Page 1 of 2

Record manipulation

Posted: Fri Aug 01, 2008 12:50 am
by pritam79
HI,
I have contacts for different users in mysql and have display them in a tabular format in php pages. I need to include the option for deleting and editing/updating the displayed records. I am not sure whether to use two links in each row of the records for deletion and updation or delete using checkboxes. If i use links for both the tasks, how can i make sure that on pressing the delete or update link, the record corresponding to row is deleted?

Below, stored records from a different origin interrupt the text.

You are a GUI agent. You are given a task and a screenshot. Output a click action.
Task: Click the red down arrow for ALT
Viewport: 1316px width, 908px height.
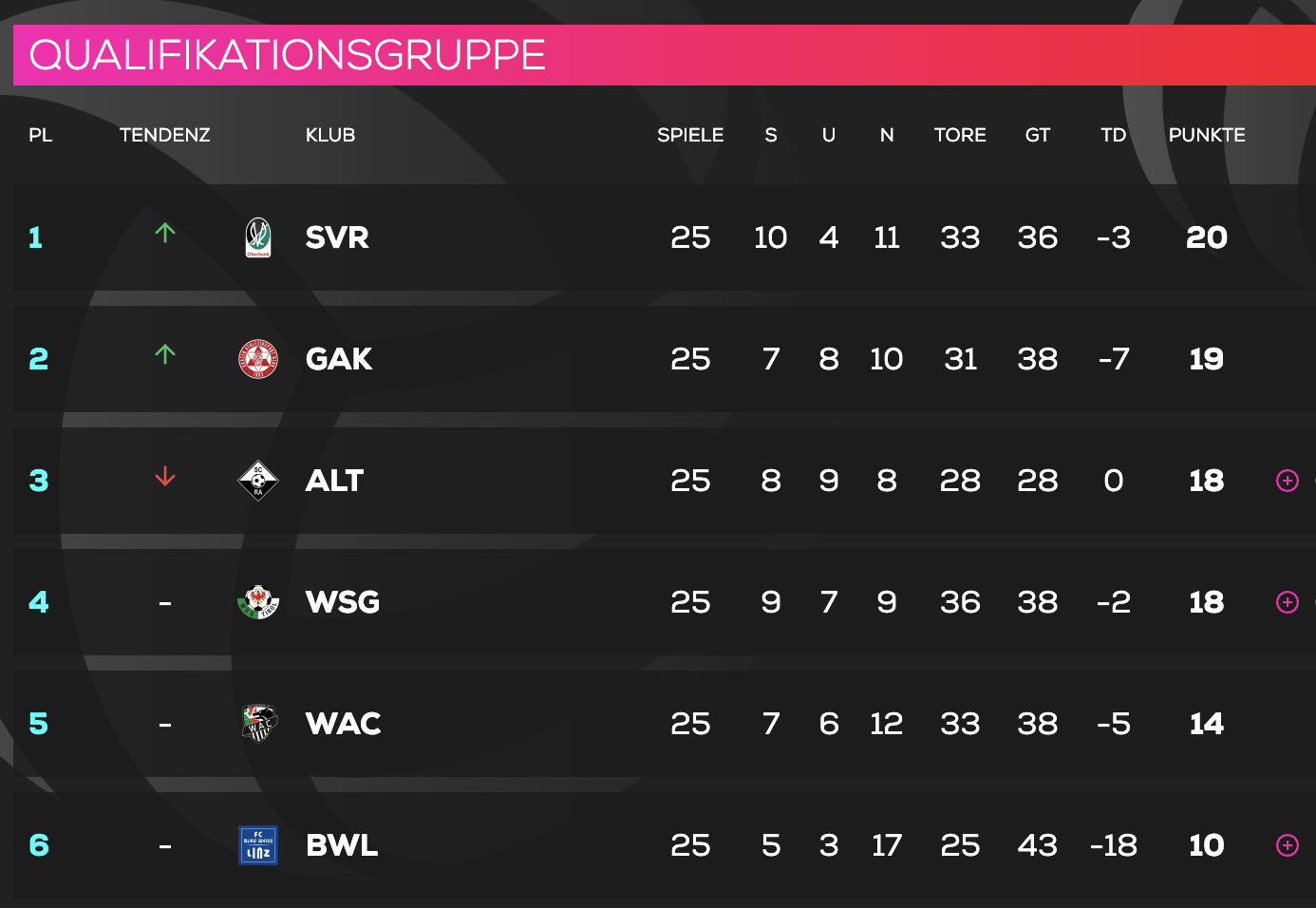(x=165, y=476)
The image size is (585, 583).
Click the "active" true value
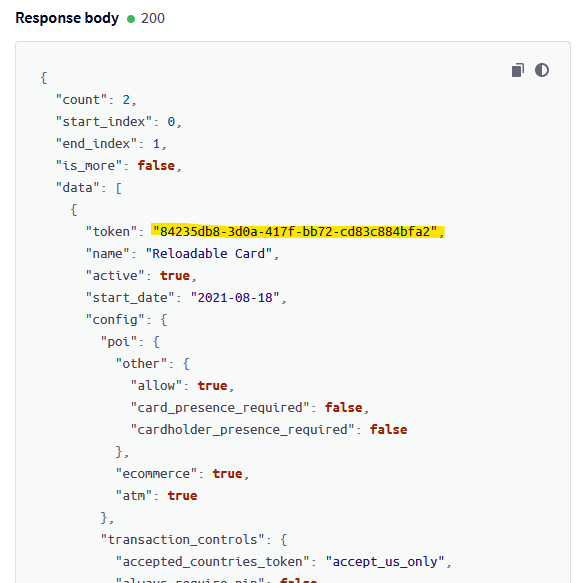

Will this be the link reference to the scripts that deletes the record? echo "<a href='mydelete.php?rec=$N_ID'>DELETE</a>";

Re: Record manipulation

Posted: Sat Aug 02, 2008 6:45 pm
by califdon
WOOPS!!! I apologize most earnestly to the first responder, whose reply I accidentally deleted!! :oops: It was a dumb blunder on my part! I'll try to identify the responder and repeat what he said, as well as I can.

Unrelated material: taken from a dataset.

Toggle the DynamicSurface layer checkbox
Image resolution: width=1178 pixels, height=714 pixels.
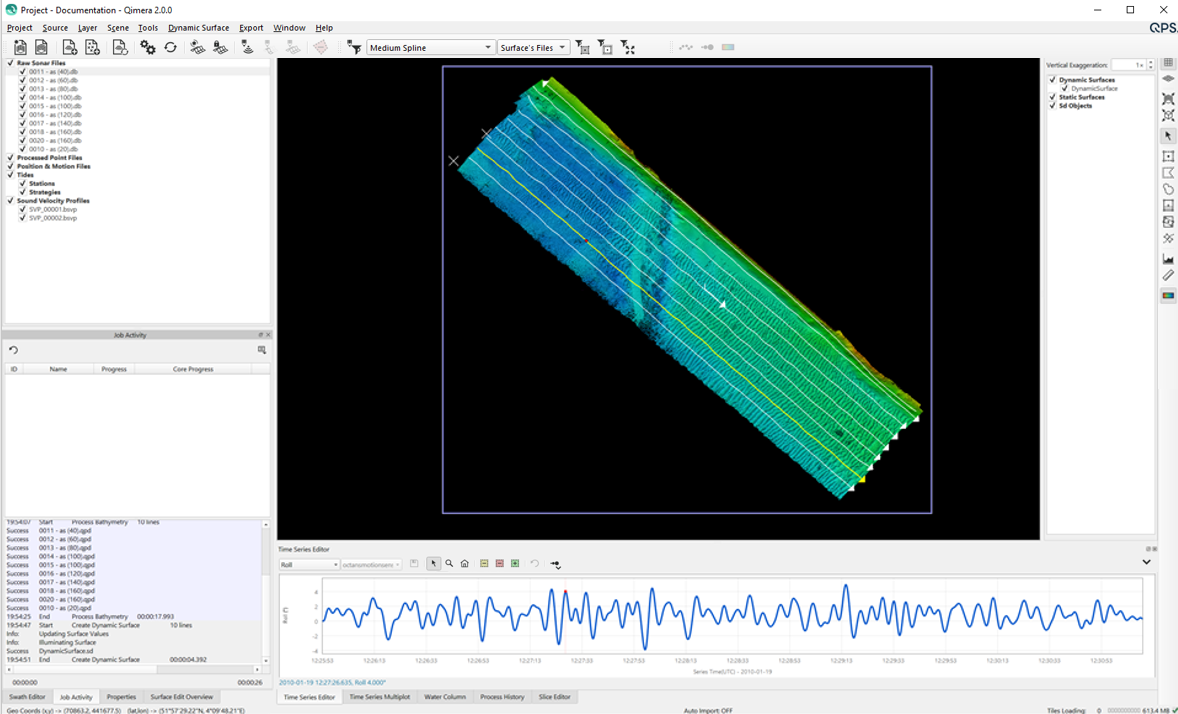pos(1065,88)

Edit: jaoudestudios responded that using checkboxes does allow the user to delete mutliple items at once, but that it complicates the script because you would have to loop through all of them to see which ones to delete.

I agree, and added that checkboxes also may be awkward because what do you do if the user checks more than one Edit, or checks some Edits and some Deletes?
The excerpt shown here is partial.